Revolution in the Home

 

The Communist Manifesto had two co-authors; later on in the division of labor between them, Karl Marx developed the economics of Communism, especially in Das Kapital, while Fredrick Engels developed the cultural and philosophical side. The principal Marxist work therefore on a theory of the family is not by Marx, but by Engels; it is The Origin of the Family, Private Property, and the State.

This book, written about a hundred years ago, in 1884, turns out to be a blueprint for the state of things today. Engels posits Darwin's evolutionary descent of man from apes, but not as living naturally in families. On the basis of a book by Louis Morgan, a 19th century American anthropologist who lived among the Iroquois Indians, he believed that man lived first and naturally not in families but herds. One can see the importance of an idea such as this to Communist theory, because it grounds mankind by nature as a communistic species, living without private property or monogamous marriage.
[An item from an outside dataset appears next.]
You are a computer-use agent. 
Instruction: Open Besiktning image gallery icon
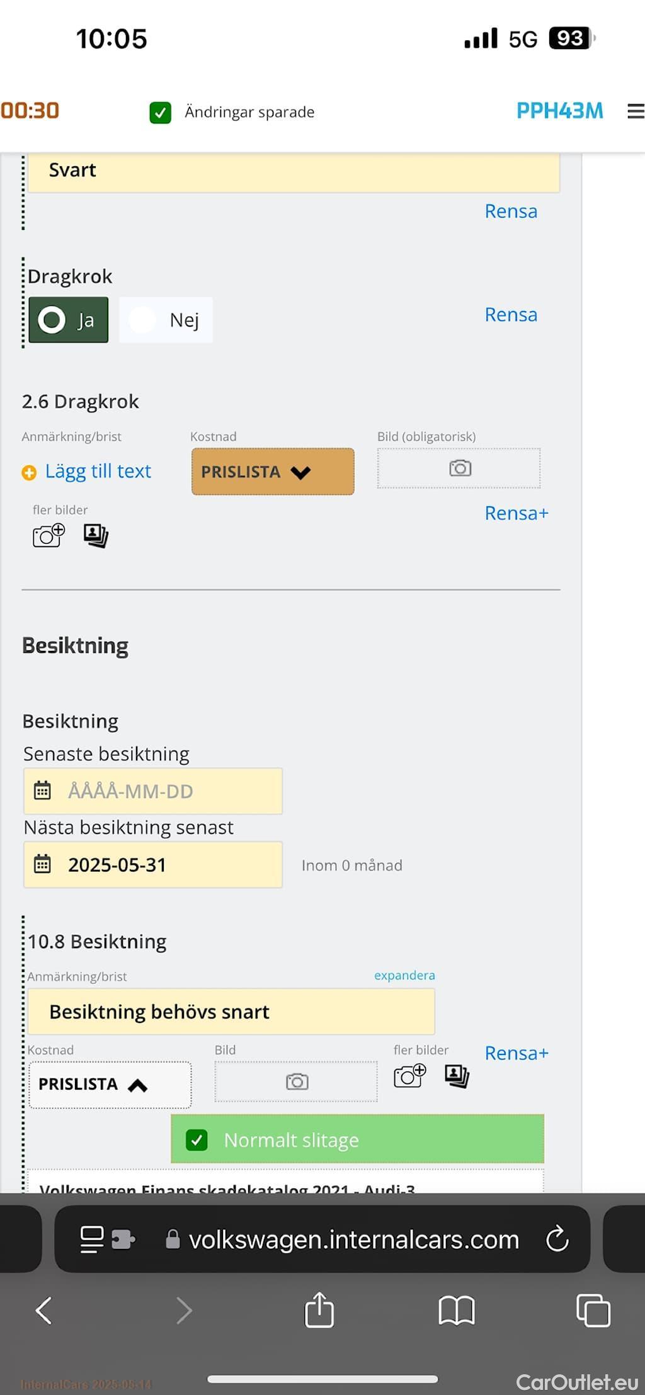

Primitive man, he says, lived by food gathering rather than food production, moving from place to place according to need, propagating indiscriminately, even including incest. Women ruled the domestic economy of the tent or cave, while men marauded, hunted and fished. In such a society government was matriarchal, that is, women ruled because since no one knew his father, rights and privileges could only be established through the female line, by mother-right as it is called, even down to the succession of chiefs and kings. But, he says, when mankind first turned from food gathering to food production, that is from hunting and fishing to the domestication of animals the cultivation of fields, the human herd became the patriarchal tribe. The men established farms, and had to know their sons in order to secure their inheritance. This was the first of the world's great revolutions, according to Engels.

The overthrow of mother-right was the world historical defeat of the female sex.

He continues: in order to establish patriarchal right, a kind of temporary marriage was struck for the first time, lasting about a year so that a man could at least be sure who a particular child's father was. Engels calls this "pairing-marriage", following the anthropologists of his day, and such relationships indeed exist in primitive societies throughout the world.        And, as we know, they are recurring again today in civilized ones under the cover of multiple marriages and divorce.

The second revolution issued in the bourgeois or the capitalist state. Where a more intense cultivation of animals and fields results in surplus, farming turns from sustenance to profit. In a word, we no longer have food gathering or food production, but commodity production, that is, for profit; and therefore personal private property, with certain boundaries, deeds, money, etc.; where a father's children must be known exactly and permanently and when, worst of all, says Engels, women become commodities themselves, the private property of their husbands with a lifelong lease that we call monogamous marriage.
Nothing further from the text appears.